Note the similarity between pine (left) and cedar trees. The Christmas tree permit is only for cedar trees less than 10-feet tall with stumps less than 4-inches tall.

Free cedar Christmas tree permits and information including maps and cutting guidelines will be available Nov. 27-Dec. 24 on the Land Between the Lakes National Recreation Area website: www.landbetweenthelakes.us/reservations. Permits can only be obtained online this year.

A permit entitles a family to cut one cedar tree between Nov. 27 and Dec. 24. Cedar trees may be cut anywhere in Land Between the Lakes except:

  • Within sight of U.S. Highway 68/Ky.

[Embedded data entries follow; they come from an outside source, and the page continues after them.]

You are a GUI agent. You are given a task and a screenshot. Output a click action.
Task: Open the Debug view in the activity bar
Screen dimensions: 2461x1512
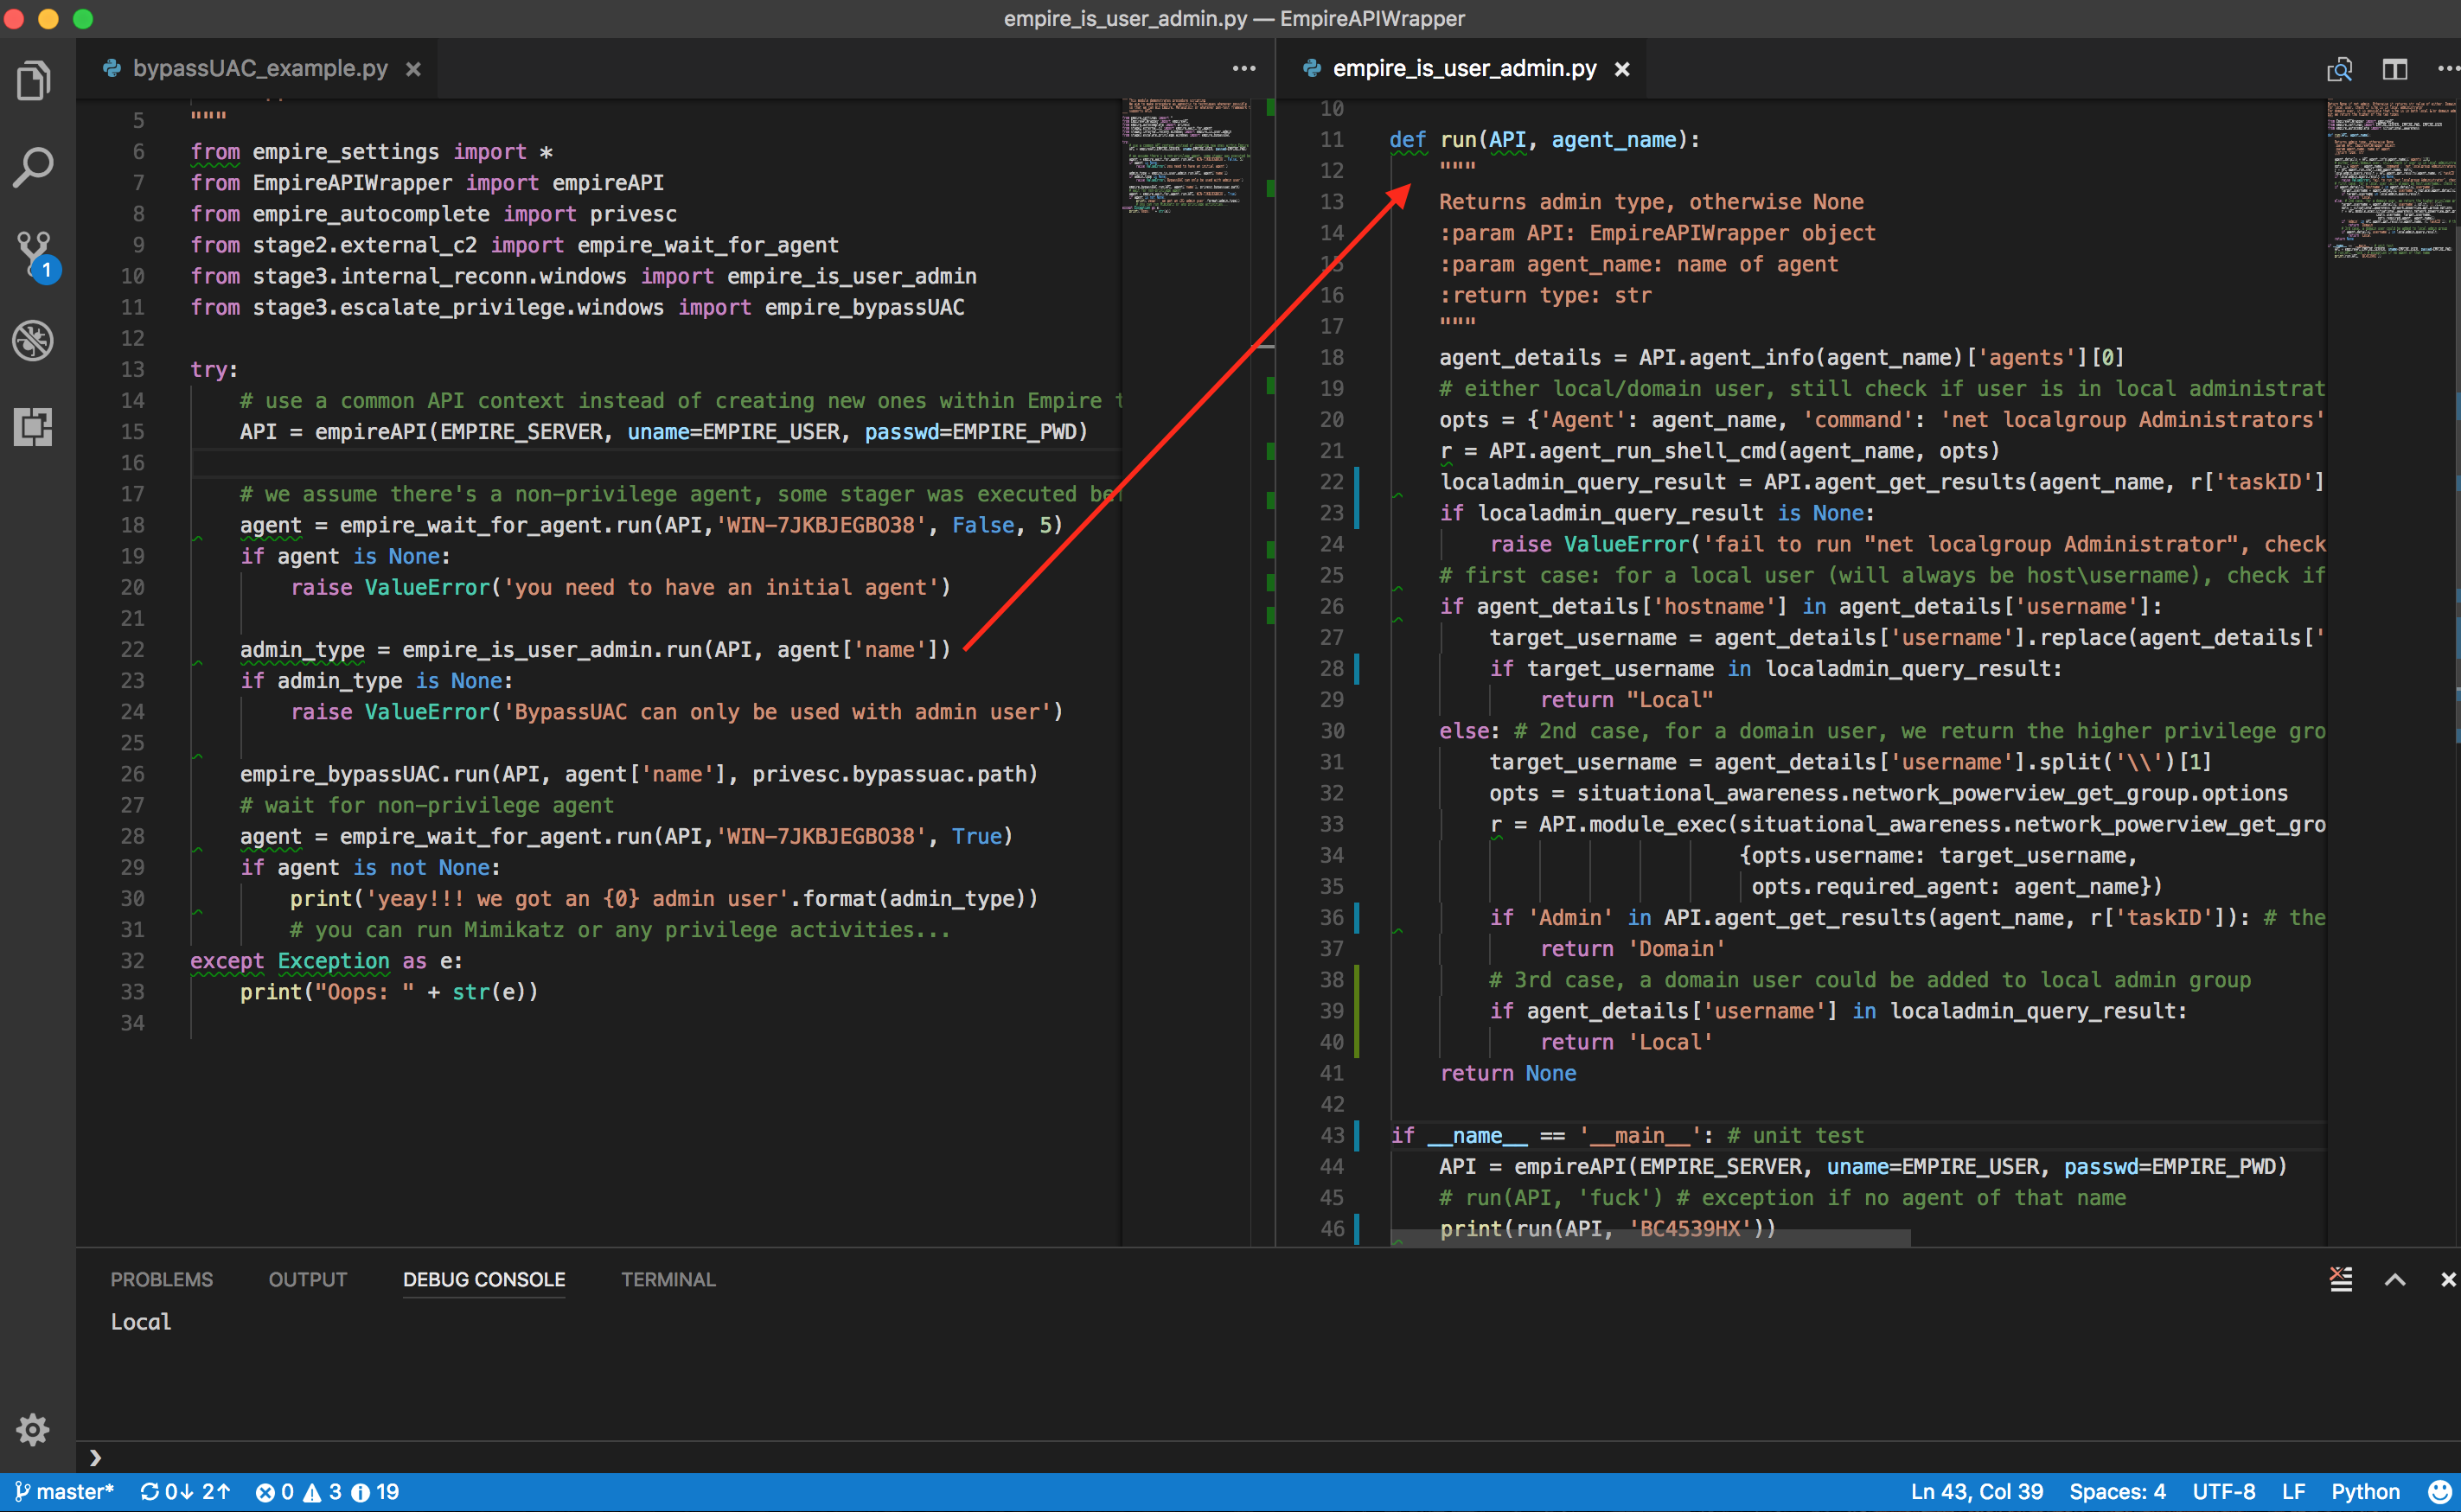tap(33, 340)
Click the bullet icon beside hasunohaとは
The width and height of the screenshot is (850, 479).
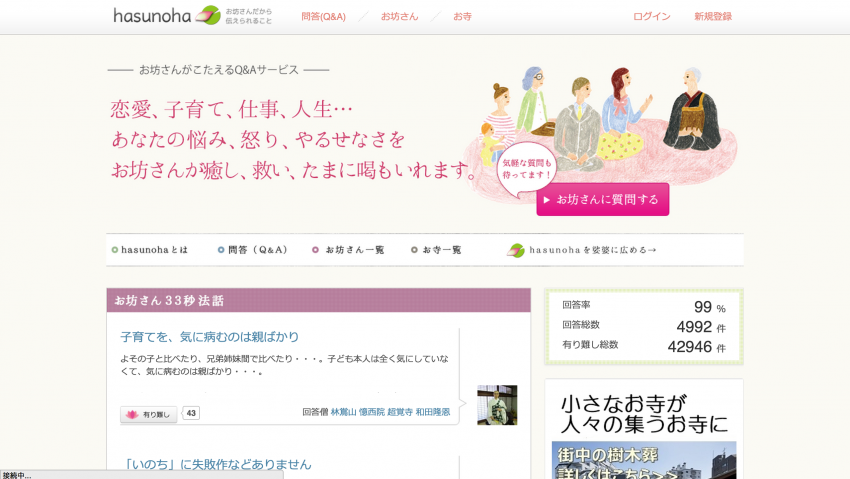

Route 80
  • Woodlands Trace National Scenic Byway
  • Cemeteries
  • Nature Watch Areas
  • Campgrounds
  • Facilities, including the Elk & Bison Prairie
  • Other mowed areas

“Taking the family out into the woods to look for the perfect Christmas tree is a great holiday tradition. Check along roadsides or within old forest openings to find your tree,” suggested Yvonne Antes, silviculturist at Land Between the Lakes. “The cedar tree program also helps Land Between the Lakes maintain open lands and promote diverse wildlife habitat.”

Trees must be cedar, less than 10 feet tall, and stumps must be less than 4 inches tall. Chain saws may be used. Use of trucks, winches, tractors, or other heavy equipment is prohibited. Cutting rules and regulations can be found on the reservations page.

Whether families cut or purchase a tree, they should follow these safety guidelines for choosing and using a cut tree in their home this Christmas:

Choose a fresh tree. If needles fall off easily, the tree is dry and can easily catch on fire.

When setting up your tree, cut the base off two inches above the original cut to help the tree absorb more water.

Place the tree in a stable, tip-proof container and water it daily.

Place the tree away from heat sources such as heating vents, wood stoves, or open flames.

Be sure decorative lights are UL approved and in good condition. Never leave tree lights on while asleep or away from home. LED lights are a great way to save energy.

Discard the tree when it begins to show signs of drying, such as brown or yellow coloration, or excessive needle dropping.